We note that $f=1/30,T=6k/f,k=2160$ and $q$ is measured as described in Measuring $q$ from simulations.}

Stability Condition

The inference process is stable for $\beta$ values that satisfy the following condition

\beta \lt \frac{2f}{\left(q -f \right) \log \left(\frac{1}{1-f/q}\right)}

where $q$ is the honest slot utilization rate as mentioned above.

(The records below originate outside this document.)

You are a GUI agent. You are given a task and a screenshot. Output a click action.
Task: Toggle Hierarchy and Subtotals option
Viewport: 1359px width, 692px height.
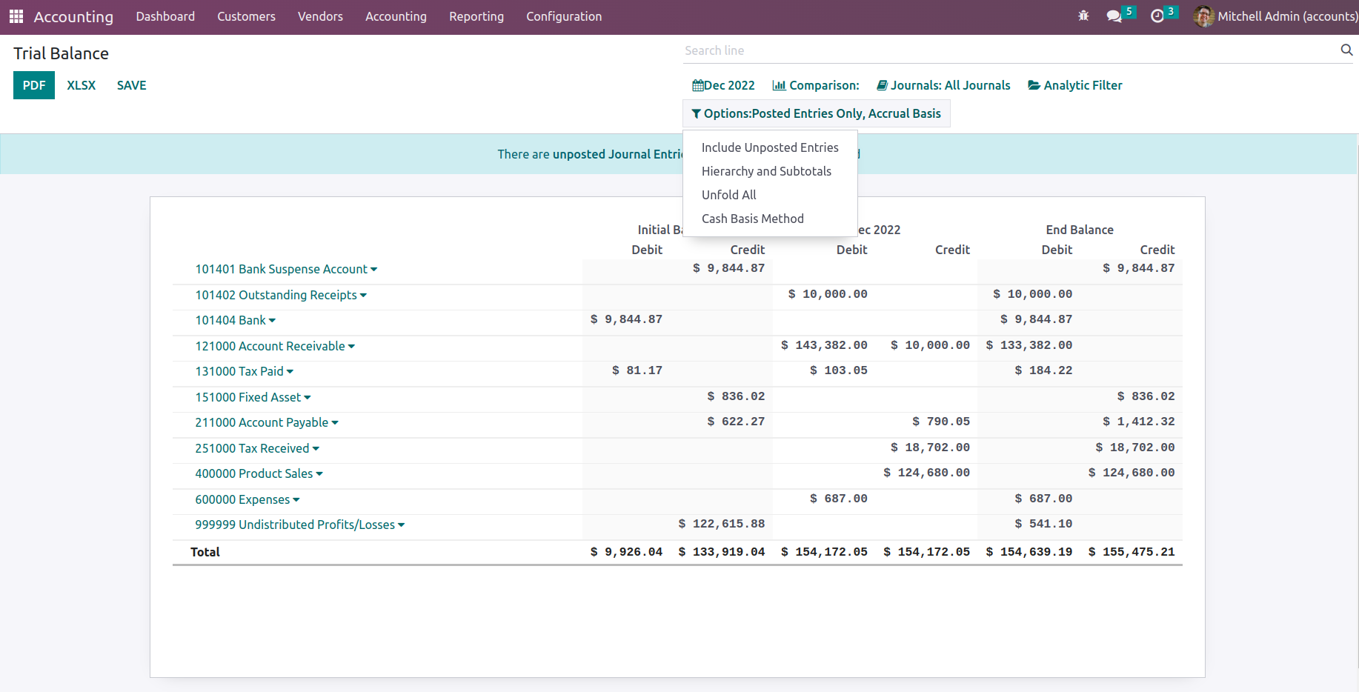(766, 171)
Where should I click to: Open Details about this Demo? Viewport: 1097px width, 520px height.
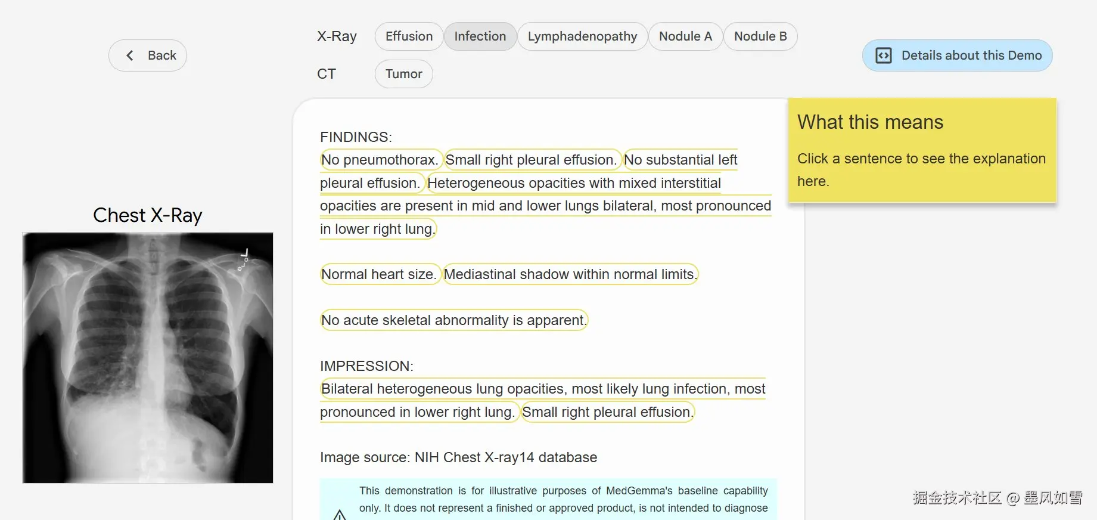tap(971, 55)
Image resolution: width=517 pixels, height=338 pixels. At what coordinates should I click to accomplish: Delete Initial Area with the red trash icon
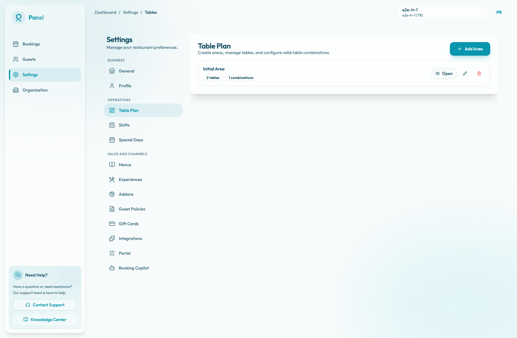tap(479, 73)
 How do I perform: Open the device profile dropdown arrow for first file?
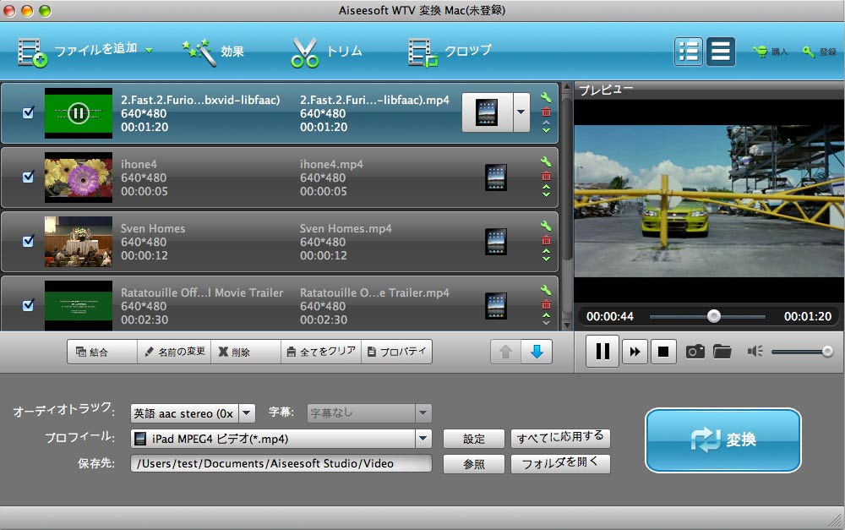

Note that for $q=1$ (perfect network, all active slots are used by the honest chain), we have a lower bound on the stability condition, meaning we can tolerate a higher learning rate $\beta$ and converge faster when the network is inefficient:

\frac{2f}{\left(1 -f \right) \log \left(\frac{1}{1-f}\right)} \le \frac{2f}{\left(q -f \right) \log \left(\frac{1}{1-f/q}\right)}

For a derivation of this result, see Stability Condition Derivation.

Simulation Results

In simulations, we see that when we exceed the condition, the spread in $D_\infty$ values explodes for $\beta \ge \frac{2f}{\left(q -f \right) \log \left(\frac{1}{1-f/q}\right)}$ .

Diagram

_{The plot shows the spread of values observed over 45 epochs after the process has been given sufficient time to converge. We observe that we have high precision when $\beta$ is comfortably within the stability condition range and grows rapidly outside of the range. Red line signals the boundary of the convergence condition ( $\beta = \frac{2f}{\left(q -f \right) \log \left(\frac{1}{1-f/q}\right)}$ ).
Here, $f=1/30,T=6k/f,k=2160$ and $q$ is measured as described in Measuring $q$ from simulations.}

Convergence Speed and Optimal Learning Rate

The process converges exponentially with the following bound:

\left| \frac{\mathbb{E}\left[ D_\ell\right] - \mathbb{E}\left[ D_\infty \right]}{D_{\mathrm{TRUE}}} \right| \leq A\, \left|\frac{D_0 - \mathbb{E}\left[ D_\infty \right]}{D_{\mathrm{TRUE}}} \right| \times \left\vert1-\frac{\beta}{f} \left(q -f \right) \log \left(\frac{1}{1-f/q}\right)\right\vert^\ell

That is, for some constant $A \gt 0$ , at epoch $\ell$ , the distance between the value for the total stake $D_\ell$ and the equilibrium estimate $D_\infty$ falls exponentially. Moreover, this result predicts an optimal convergence rate

\beta=\frac{f}{\left(q -f \right)\log \left(\frac{1}{1-\frac{f}{q}}\right) }

For reasonable $q$ values, this gives us a $\beta$ slightly higher than 1. Choosing a smaller $\beta$ can only improve the stability of the inference algorithm. This fact, combined with the uncertainty in selecting a $q$ value suggests that we should just select $\beta=1$ as our learning rate.

Diagram

_{Plotting optimal $\beta$ under varying $q$ values shows that $\beta=1$ is a close enough approximation to the optimal learning rate. Here $f=1/30$ .}

For a derivation of this result, see Convergence Speed and Optimal Learning Rate Derivation.

Simulation Results

We verified these results in simulations, showing that the bound holds for varying $\beta$ ’s.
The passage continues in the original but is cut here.